# Too many low grade cherries... not sure what to do with em.



## lunawolf (6 mo ago)

Yeahhh my cherries are breeding like crazy and I have no clue what to do with them. BigAls is the only lfs that buys fish in Hamilton and they currently don't want them, which is a pain.
Took a rubbermaid tub and turned it into a temporary holding tank for the small ones since they're swarming my small tank. 

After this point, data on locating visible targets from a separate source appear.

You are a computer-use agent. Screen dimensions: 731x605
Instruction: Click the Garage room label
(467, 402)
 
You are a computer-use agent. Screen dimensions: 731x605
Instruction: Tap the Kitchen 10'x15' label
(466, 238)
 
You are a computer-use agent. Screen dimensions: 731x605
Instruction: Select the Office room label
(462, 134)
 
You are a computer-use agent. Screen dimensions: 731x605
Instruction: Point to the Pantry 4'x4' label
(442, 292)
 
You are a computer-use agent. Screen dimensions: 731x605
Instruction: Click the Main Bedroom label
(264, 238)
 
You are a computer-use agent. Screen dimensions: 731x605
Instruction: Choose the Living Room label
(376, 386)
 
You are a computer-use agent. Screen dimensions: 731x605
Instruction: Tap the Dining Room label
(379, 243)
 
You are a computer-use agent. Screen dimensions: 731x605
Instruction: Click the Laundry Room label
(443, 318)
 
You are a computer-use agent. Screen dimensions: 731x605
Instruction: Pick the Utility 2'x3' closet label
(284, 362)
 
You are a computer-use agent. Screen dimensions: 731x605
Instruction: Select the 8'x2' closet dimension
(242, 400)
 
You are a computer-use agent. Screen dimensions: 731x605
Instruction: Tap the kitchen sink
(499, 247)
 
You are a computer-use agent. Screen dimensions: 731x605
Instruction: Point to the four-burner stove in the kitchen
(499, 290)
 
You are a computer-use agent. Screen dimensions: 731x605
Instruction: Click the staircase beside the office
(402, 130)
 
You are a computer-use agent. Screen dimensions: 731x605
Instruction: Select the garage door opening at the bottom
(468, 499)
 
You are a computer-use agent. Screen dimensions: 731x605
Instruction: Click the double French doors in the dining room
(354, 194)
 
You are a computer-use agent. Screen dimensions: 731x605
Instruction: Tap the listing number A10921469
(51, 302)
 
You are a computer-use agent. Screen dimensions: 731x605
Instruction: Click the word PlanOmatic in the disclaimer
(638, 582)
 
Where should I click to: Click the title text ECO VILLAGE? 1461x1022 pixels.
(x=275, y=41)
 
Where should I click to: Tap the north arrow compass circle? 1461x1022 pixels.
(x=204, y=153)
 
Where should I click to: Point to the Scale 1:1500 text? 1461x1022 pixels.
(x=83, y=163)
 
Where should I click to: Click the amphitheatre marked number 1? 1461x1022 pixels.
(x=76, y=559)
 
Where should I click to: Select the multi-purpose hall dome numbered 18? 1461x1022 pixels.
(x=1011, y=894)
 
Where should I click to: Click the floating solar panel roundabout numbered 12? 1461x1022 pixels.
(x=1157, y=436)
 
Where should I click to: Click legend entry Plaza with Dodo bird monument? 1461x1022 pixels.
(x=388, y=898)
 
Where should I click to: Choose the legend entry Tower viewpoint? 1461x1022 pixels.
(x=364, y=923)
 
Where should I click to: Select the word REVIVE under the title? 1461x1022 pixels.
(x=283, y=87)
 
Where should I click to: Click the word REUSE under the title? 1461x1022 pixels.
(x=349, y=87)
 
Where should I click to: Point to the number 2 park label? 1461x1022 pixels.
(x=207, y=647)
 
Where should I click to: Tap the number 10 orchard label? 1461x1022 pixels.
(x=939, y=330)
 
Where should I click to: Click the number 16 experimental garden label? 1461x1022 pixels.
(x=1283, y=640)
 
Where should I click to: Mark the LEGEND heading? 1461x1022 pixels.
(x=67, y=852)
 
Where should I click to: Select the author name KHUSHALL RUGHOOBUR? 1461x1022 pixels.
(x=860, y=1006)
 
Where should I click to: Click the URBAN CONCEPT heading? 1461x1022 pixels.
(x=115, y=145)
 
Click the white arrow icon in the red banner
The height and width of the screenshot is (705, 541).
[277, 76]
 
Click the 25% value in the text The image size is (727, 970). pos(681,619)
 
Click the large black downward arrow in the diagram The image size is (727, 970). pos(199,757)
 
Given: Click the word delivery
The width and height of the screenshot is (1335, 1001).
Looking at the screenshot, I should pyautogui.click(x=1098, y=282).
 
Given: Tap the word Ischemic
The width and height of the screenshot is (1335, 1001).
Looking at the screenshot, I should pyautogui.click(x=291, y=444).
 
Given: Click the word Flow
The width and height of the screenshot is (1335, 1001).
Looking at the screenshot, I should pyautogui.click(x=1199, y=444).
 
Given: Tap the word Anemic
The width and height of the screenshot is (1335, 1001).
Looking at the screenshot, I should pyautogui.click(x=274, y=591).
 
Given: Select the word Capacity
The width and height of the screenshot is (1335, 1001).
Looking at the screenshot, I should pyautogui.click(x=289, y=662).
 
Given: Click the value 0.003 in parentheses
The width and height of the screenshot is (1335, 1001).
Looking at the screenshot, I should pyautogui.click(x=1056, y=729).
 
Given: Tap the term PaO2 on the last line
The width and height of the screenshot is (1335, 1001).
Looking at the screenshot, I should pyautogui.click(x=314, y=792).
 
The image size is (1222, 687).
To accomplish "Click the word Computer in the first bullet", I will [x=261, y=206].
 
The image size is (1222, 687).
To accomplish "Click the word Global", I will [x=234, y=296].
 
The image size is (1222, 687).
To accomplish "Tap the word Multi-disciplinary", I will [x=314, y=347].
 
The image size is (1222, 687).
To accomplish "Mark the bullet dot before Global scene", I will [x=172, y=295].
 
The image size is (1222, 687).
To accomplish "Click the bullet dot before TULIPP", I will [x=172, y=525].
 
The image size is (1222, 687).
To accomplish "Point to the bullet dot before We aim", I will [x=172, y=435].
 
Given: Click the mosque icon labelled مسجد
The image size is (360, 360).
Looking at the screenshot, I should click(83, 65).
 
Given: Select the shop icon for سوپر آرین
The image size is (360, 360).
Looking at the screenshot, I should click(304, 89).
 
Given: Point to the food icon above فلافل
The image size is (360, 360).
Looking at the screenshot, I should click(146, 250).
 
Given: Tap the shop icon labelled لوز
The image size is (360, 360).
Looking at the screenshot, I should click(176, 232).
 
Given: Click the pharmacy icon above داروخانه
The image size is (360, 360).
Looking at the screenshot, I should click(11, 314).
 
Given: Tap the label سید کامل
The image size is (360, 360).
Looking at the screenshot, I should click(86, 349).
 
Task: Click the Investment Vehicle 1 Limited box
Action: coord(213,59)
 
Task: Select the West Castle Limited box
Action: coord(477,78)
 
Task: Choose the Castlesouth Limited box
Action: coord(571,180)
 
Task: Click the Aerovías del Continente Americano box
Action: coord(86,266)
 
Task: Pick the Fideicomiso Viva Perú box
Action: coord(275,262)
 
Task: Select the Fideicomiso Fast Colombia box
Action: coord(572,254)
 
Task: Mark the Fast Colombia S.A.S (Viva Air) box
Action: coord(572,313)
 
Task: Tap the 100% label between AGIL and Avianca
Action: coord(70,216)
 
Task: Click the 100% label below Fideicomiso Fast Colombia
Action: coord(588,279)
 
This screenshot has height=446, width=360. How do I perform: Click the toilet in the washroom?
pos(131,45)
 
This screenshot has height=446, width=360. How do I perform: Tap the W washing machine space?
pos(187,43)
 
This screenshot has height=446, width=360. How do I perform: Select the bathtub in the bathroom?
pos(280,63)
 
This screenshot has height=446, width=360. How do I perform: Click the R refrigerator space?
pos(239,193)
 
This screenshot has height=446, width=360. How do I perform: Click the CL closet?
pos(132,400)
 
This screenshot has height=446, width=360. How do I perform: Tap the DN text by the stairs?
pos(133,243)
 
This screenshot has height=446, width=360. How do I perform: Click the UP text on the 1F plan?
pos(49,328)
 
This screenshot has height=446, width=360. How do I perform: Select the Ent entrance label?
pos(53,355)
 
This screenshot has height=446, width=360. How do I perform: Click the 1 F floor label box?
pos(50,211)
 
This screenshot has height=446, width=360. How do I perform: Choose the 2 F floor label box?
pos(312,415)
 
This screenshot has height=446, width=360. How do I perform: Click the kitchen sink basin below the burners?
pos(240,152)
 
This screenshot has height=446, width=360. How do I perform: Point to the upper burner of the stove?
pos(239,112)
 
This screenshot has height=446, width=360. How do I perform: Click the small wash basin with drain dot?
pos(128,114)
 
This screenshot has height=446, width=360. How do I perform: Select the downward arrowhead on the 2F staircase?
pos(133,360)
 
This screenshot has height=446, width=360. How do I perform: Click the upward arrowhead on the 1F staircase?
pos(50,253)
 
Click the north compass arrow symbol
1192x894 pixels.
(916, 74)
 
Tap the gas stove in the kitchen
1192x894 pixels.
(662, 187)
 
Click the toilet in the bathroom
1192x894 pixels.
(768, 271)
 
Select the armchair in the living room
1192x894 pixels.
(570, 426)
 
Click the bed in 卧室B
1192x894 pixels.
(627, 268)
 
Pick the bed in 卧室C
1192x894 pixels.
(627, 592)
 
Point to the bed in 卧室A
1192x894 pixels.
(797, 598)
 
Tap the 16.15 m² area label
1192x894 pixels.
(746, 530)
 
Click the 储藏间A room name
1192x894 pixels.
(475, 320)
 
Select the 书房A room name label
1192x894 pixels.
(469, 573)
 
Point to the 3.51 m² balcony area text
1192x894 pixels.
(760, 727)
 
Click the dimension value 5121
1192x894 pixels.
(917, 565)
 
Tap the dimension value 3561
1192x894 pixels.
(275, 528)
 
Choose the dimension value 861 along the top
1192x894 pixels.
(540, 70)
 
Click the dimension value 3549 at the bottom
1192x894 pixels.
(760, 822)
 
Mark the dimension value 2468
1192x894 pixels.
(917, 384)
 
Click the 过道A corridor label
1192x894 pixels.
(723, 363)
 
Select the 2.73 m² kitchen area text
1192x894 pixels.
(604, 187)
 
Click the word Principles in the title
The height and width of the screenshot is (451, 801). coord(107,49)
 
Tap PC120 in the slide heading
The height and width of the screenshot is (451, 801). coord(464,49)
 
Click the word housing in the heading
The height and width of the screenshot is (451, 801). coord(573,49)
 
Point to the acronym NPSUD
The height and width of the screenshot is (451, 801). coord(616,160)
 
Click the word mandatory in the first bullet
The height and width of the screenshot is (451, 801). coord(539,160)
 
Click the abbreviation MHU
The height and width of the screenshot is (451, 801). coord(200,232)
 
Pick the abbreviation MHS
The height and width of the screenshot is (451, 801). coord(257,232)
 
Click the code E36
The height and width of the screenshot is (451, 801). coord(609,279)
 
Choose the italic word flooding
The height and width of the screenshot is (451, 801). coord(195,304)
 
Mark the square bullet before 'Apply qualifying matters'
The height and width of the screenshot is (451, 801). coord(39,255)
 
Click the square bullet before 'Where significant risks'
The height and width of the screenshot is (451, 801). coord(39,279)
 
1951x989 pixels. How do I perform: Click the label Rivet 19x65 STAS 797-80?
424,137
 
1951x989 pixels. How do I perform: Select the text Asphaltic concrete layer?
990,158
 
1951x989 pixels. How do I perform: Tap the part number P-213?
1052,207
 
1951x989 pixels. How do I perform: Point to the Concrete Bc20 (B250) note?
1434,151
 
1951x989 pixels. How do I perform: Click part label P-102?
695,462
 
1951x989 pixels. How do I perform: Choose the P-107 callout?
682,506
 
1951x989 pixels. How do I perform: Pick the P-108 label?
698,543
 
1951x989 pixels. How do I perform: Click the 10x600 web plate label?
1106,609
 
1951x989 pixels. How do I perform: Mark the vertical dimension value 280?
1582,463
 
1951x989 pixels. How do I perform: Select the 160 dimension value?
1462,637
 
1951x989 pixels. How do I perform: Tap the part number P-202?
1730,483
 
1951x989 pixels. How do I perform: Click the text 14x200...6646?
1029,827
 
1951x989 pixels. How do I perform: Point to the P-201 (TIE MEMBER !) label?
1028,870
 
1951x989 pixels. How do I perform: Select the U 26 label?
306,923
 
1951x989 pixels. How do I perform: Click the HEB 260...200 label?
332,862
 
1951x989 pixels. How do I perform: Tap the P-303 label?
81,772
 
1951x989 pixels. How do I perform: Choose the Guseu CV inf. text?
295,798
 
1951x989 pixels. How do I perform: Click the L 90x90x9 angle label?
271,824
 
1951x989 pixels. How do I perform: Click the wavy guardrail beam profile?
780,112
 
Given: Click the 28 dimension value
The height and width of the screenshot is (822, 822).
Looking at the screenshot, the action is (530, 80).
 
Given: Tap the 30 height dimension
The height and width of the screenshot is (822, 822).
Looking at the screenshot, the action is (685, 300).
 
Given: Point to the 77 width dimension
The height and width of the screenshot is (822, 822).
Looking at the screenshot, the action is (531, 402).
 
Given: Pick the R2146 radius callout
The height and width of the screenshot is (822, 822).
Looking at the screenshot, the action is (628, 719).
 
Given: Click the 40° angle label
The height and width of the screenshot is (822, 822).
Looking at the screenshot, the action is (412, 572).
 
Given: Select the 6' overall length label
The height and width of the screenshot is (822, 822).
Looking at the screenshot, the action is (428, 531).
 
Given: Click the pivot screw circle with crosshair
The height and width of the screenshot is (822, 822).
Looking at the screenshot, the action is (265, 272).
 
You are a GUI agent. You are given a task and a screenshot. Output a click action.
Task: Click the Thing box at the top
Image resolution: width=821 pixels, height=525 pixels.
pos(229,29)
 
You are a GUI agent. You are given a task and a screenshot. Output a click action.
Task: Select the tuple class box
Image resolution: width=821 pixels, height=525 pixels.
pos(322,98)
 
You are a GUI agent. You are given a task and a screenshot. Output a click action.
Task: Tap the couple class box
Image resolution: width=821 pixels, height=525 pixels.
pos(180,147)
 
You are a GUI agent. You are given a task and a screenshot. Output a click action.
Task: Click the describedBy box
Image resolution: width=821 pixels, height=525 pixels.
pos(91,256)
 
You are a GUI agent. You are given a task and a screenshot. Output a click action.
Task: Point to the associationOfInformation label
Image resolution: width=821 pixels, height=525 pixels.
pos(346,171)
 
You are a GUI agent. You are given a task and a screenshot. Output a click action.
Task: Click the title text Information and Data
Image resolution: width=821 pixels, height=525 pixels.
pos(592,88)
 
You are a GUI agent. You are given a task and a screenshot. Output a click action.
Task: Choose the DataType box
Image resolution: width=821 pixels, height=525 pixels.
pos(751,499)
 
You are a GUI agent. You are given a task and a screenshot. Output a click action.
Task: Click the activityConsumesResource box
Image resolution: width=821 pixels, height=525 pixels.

Anyone have suggestions? Currently debating tossing them up on kijiji at 2 for a buck once they grow a bit more, but I'm unsure if anyone will even buy them since there are others already selling in the area.


----------



## Poseidon (Sep 1, 2013)

How many do you have? And where are you located (approximately) in Hamilton?


----------



## lunawolf (6 mo ago)

Somewhere between 20 and 30 at best guess right now, but it may be more. I have to pull more of them from my tank. They're a bit hard to count as most are currently about 1/4 grown. I'm in the downtown area.


----------



## Mau (6 mo ago)

I was happy to buy my first shrimp for a Walstad tank for cheap, most aren't going for less than $2 so you may have an edge. Or maybe you can start these low tech tanks for gifting too, if they are self-sustaining I can see many friends and classrooms wanting one.


----------



## lunawolf (6 mo ago)

I'm likely going to pop an ad on kijii, I also may have arranged to trade some for an old tank so I can get the others out of the tub they're in atm. I'll also likely toss an ad up on here to cover all the bases.
I knew they bred a lot when i got them... but I think I underestimated just how much. 😅


----------